I spent a third night in Condobolin, and another cyclist rode in the last evening.  I didn't have much time to talk to him, but Joe lives on the NSW coast, and was riding west towards Hay for a few days, then catching a ride home.

It was a warm ride to Forbes, a pleasant town I stayed in in 2001.  I spent a couple nights there.  Heading east to the small town of Eugowra, it turned a little cooler as I climbed.  There I pitched my tent under a gigantic shed roof at the show grounds, then found a great oboe spot in a shelter in another park, so I decided to spend two nights there, too.

Eugowra Campsite

I asked around about dinner, and learned that there was a Chinese restaurant at the lawn bowling club, which I never would have found on my own.

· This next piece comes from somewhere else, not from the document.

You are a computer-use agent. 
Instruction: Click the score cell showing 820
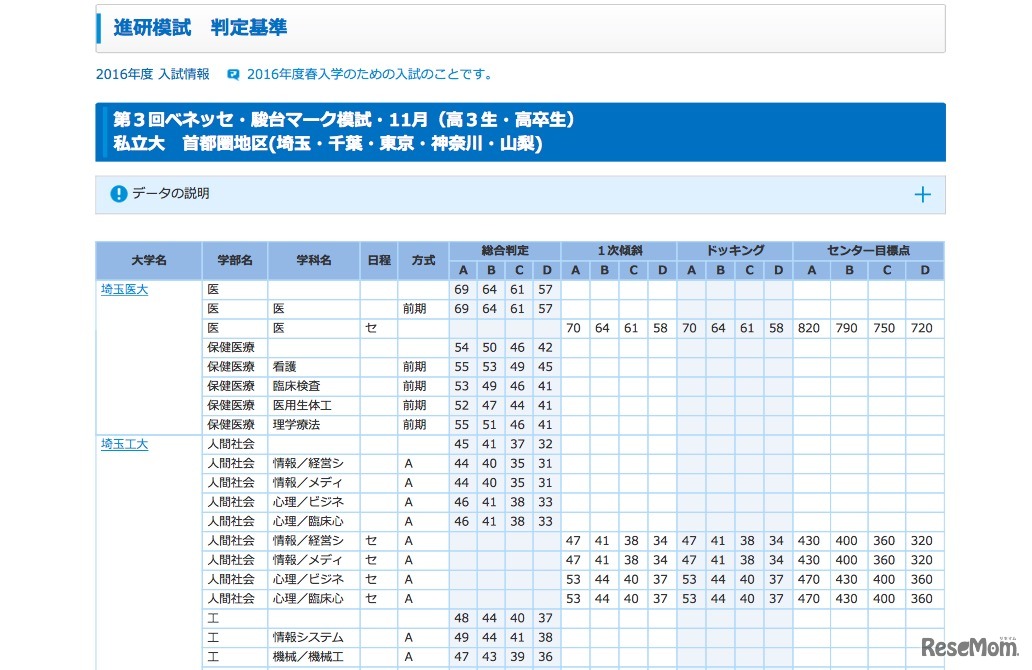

Breakfast both mornings was at the "Gentle Cow" café, run by a bloke named Mike.

The Gentle Cow

My last morning in Eugowra, I had a chat with a truck driver waiting in the park for his truck to get a new wheel bearing.  It was a double, hauling 50 tons, but I didn't ask of what.  He later passed me, giving me what passes for a friendly honk from a 50 ton truck.

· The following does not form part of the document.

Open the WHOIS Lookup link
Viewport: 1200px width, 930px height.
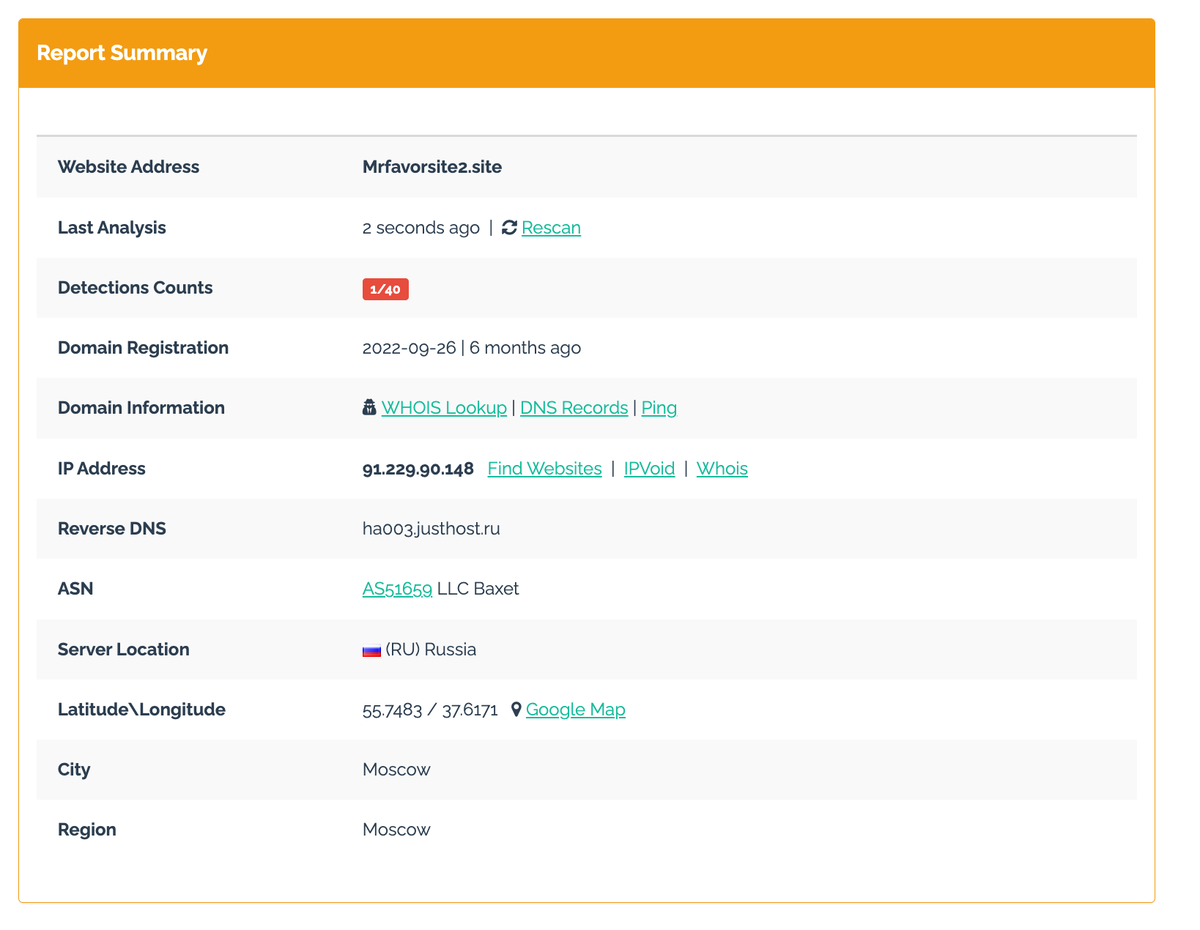click(444, 408)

As one travels east, towards the mountains of the Great Dividing Range, the land gradually rises.  My next stop was Molong, at 530 meters.  It's a little bigger town, on a major highway, but at least the caravan park had a free washer.  It was quite cool that night.

It warmed up quickly the next morning for the ride to Yeoval, where I had stayed in 2004.  It doesn't have a caravan park, but the locals in the bowling club all agreed that no one would care if I camped in the park.  Conveniently, the bowling club had a shower. 

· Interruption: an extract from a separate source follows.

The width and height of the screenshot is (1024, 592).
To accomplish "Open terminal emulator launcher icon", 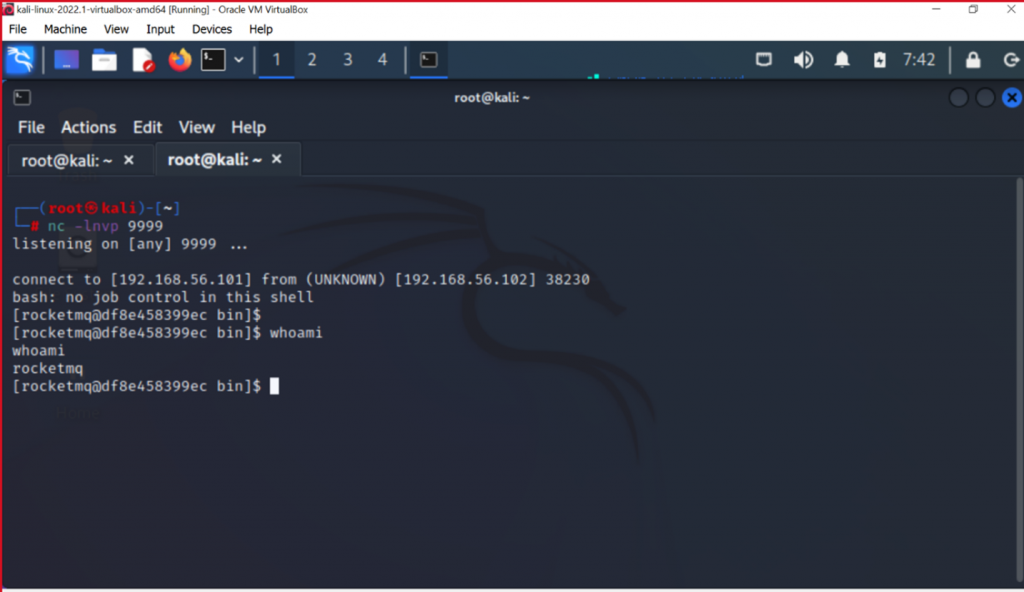I will [x=213, y=60].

In 2004, a local had seen me riding around town and invited me to have breakfast with his family the next morning.  I managed to contact Alf Sunday afternoon, and he invited me to meet him the next morning, so I decided to stay one more day in Yeoval.  Alf and his wife, Sharon, recently started up a museum and coffee shop dedicated to Banjo Patterson, Australia's famous poet, who lived part of his childhood in Yeoval.  Alf and Sharon lead busy lives, in which I was immersed for a day.  I met Alf early Monday morning at the museum, rode along with him on a shopping trip to Wellington, 40 km away, then back to the museum for breakfast.  He showed me around the museum, as well as a new park across the road for which he's largely responsible.  Both Alf and Sharon drive school busses, so that afternoon I rode along with Sharon on her run, and the next morning with Alf on his.  They invited me to have dinner and stay at their house, so I slept in my first bed since Feb. 16 back in Colac.  Back at the museum Tuesday morning after Alf's school bus run, we had another breakfast, and I got ready to leave.  Alf asked me to deliver a letter in Dubbo, but just before I left he got a call to drive a crook (sick) school bus to Dubbo for repairs, so he took the letter back.  (He had offered several times to drive me to Dubbo, of course.)  About a half hour out of Yeoval, Alf and Sharon met me going the other way in Sharon's car.  It seems the bus broke down and Sharon had to pick up Alf.  So, I got the letter back again.  A ways further down the road, I found a bunch of fresh oil on the road, and eventually the bus parked along the road.  Later, a very large tow truck went by going the other way, but I got to Dubbo before it got back with the bus.  Alf and Sharon had also told me about two cyclists just ahead of me.

The Banjo Patterson Museum

A ways past the abandoned bus, I met the two cyclists at a rest area.  Charlotte and Ruben, from Belgium, had left from Melbourne two weeks earlier, also on their way to Brisbane.  Both were towing trailers.  They're on a two year "working holiday", planning to sell their bikes in Brisbane, and continue their travels to the north and on to Asia. I left the rest area before they did, and didn't see them again until I got to Dubbo.  They were both born the year of my first New Zealand trip, 1986.

With Ruben

Dubbo is a big town, about 50,000, on two major highways, but it's the last one I'll see for quite a while.  The caravan park I stayed in last night was a real dump, but there are several others, so maybe tonight will be more pleasant.